His decision comes just one day after the president of the University of Rochester, Joel Seligman, released his report assessing the past five years and looking at goals for 2018. In it he highlighted the business school’s need to improve its reputational standing, having fallen slightly down in the pecking order of American business schools in recent times.
One issue that has been raised was the recent difficulties experienced by its MBA graduates in finding employment directly after their program. However, the Simon School of Business moved swiftly to deny that this had held any impact in Zupan’s decision.

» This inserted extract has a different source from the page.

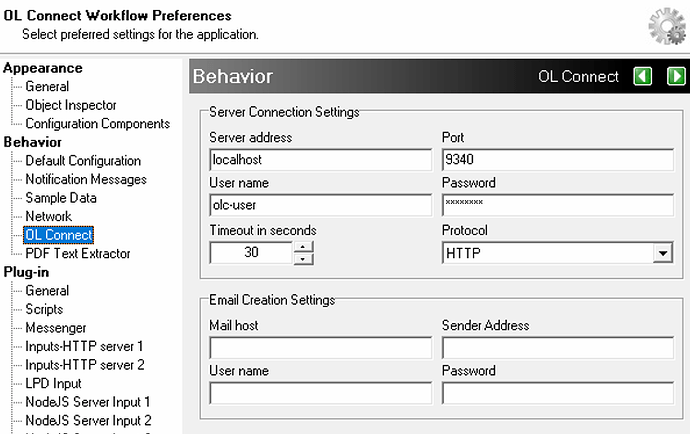
Task: Click the gear preferences icon
Action: 667,26
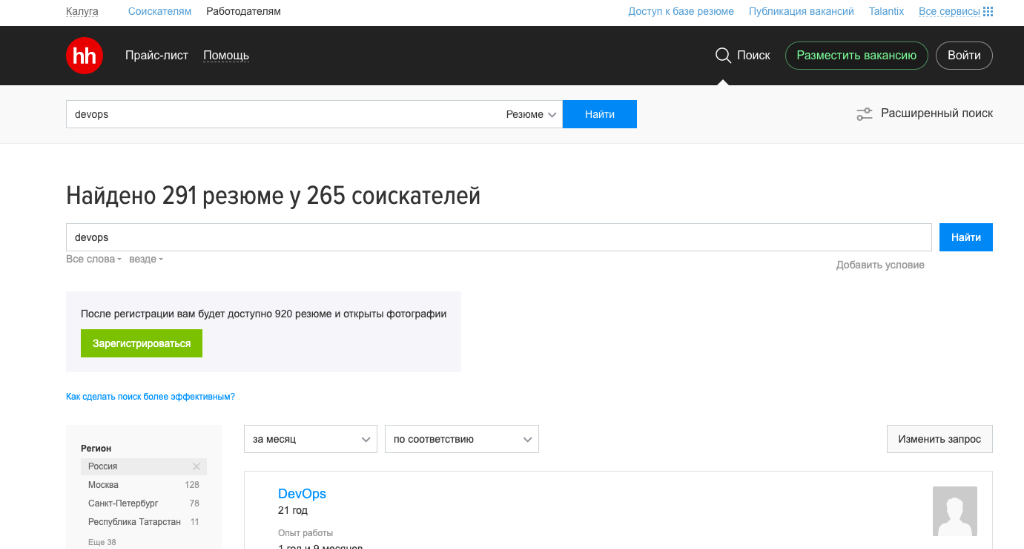Click the main devops search field
Image resolution: width=1024 pixels, height=549 pixels.
(500, 238)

University of Rochester President thanks Zupan for legacy he will leave behind
Instead, the University of Rochester’s president released a statement to the Simon School of Business community praising his efforts in reversing the school’s declining MBA program. In it he said, “His legacy is an inspiring one. When he arrived, the Simon School faced a “perfect storm” with a combination of significant declines in MBA and Executive MBA enrollment and a non-sustainable endowment draw. Mark deserves great credit for reversing the fortunes of Simon’s MBA program.”

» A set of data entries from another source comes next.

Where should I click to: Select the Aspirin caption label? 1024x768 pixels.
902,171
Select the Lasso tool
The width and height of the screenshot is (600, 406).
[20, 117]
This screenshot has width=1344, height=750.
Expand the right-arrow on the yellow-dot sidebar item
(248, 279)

Central to this is thought to have been his efforts in recruiting industry specialists for the career services office as well as raising US$62m towards a total fundraising goal at Simon of US$85, allowing the school to triple scholarship support it can offer to MBA students.
Mark Zupan himself declared that he wanted to “pass the baton of leadership” in an email addressing the entire Simon community. He is to return to the school as a professor of economics and public policy as well as director of the Bradley Policy Research Center after taking a year’s sabbatical.